MATERIAL PROVIDED section start
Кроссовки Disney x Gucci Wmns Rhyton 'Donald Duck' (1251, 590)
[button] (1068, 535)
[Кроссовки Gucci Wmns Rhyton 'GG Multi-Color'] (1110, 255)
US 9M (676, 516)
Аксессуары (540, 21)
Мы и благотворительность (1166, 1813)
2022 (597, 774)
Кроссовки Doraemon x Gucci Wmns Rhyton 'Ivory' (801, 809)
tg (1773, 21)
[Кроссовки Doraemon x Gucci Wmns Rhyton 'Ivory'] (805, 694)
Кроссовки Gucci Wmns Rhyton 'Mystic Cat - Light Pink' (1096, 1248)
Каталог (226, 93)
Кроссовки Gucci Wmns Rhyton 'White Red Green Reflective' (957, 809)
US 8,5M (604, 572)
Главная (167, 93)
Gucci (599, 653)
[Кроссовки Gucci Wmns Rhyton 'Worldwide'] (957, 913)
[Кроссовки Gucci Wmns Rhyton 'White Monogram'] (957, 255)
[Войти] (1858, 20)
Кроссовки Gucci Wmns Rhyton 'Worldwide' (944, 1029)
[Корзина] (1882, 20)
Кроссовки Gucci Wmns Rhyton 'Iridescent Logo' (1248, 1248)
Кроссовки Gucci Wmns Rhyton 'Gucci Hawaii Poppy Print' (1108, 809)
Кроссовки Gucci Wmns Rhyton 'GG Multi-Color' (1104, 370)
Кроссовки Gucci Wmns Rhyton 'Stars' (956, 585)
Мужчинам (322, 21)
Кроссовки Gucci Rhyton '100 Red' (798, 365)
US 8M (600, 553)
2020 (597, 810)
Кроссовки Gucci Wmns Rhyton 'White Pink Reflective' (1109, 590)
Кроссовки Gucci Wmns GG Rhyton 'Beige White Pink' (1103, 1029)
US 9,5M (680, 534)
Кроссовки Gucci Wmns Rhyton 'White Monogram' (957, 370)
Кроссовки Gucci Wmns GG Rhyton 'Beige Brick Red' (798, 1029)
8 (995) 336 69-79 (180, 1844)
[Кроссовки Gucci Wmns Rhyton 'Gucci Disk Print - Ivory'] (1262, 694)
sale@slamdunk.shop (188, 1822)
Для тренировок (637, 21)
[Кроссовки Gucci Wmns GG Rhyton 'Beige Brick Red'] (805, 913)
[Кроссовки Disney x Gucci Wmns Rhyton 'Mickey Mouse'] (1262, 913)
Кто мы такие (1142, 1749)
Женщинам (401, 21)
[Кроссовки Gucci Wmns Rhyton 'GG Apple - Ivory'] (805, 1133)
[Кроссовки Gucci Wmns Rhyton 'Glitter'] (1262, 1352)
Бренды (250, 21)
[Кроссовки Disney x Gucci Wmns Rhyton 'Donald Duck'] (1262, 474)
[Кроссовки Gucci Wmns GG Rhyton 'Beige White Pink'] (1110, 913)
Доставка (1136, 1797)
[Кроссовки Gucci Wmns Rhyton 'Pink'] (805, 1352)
MATERIAL PROVIDED section end
TO DO: Reproduce the material precisely, including every line.

TASK RESPONSE:
Кроссовки Disney x Gucci Wmns Rhyton 'Donald Duck' (1251, 590)
[button] (1068, 535)
[Кроссовки Gucci Wmns Rhyton 'GG Multi-Color'] (1110, 255)
US 9M (676, 516)
Аксессуары (540, 21)
Мы и благотворительность (1166, 1813)
2022 (597, 774)
Кроссовки Doraemon x Gucci Wmns Rhyton 'Ivory' (801, 809)
tg (1773, 21)
[Кроссовки Doraemon x Gucci Wmns Rhyton 'Ivory'] (805, 694)
Кроссовки Gucci Wmns Rhyton 'Mystic Cat - Light Pink' (1096, 1248)
Каталог (226, 93)
Кроссовки Gucci Wmns Rhyton 'White Red Green Reflective' (957, 809)
US 8,5M (604, 572)
Главная (167, 93)
Gucci (599, 653)
[Кроссовки Gucci Wmns Rhyton 'Worldwide'] (957, 913)
[Кроссовки Gucci Wmns Rhyton 'White Monogram'] (957, 255)
[Войти] (1858, 20)
Кроссовки Gucci Wmns Rhyton 'Worldwide' (944, 1029)
[Корзина] (1882, 20)
Кроссовки Gucci Wmns Rhyton 'Iridescent Logo' (1248, 1248)
Кроссовки Gucci Wmns Rhyton 'Gucci Hawaii Poppy Print' (1108, 809)
Кроссовки Gucci Wmns Rhyton 'GG Multi-Color' (1104, 370)
Кроссовки Gucci Wmns Rhyton 'Stars' (956, 585)
Мужчинам (322, 21)
Кроссовки Gucci Rhyton '100 Red' (798, 365)
US 8M (600, 553)
2020 (597, 810)
Кроссовки Gucci Wmns Rhyton 'White Pink Reflective' (1109, 590)
Кроссовки Gucci Wmns GG Rhyton 'Beige White Pink' (1103, 1029)
US 9,5M (680, 534)
Кроссовки Gucci Wmns Rhyton 'White Monogram' (957, 370)
Кроссовки Gucci Wmns GG Rhyton 'Beige Brick Red' (798, 1029)
8 (995) 336 69-79 (180, 1844)
[Кроссовки Gucci Wmns Rhyton 'Gucci Disk Print - Ivory'] (1262, 694)
sale@slamdunk.shop (188, 1822)
Для тренировок (637, 21)
[Кроссовки Gucci Wmns GG Rhyton 'Beige Brick Red'] (805, 913)
[Кроссовки Disney x Gucci Wmns Rhyton 'Mickey Mouse'] (1262, 913)
Кто мы такие (1142, 1749)
Женщинам (401, 21)
[Кроссовки Gucci Wmns Rhyton 'GG Apple - Ivory'] (805, 1133)
[Кроссовки Gucci Wmns Rhyton 'Glitter'] (1262, 1352)
Бренды (250, 21)
[Кроссовки Disney x Gucci Wmns Rhyton 'Donald Duck'] (1262, 474)
[Кроссовки Gucci Wmns GG Rhyton 'Beige White Pink'] (1110, 913)
Доставка (1136, 1797)
[Кроссовки Gucci Wmns Rhyton 'Pink'] (805, 1352)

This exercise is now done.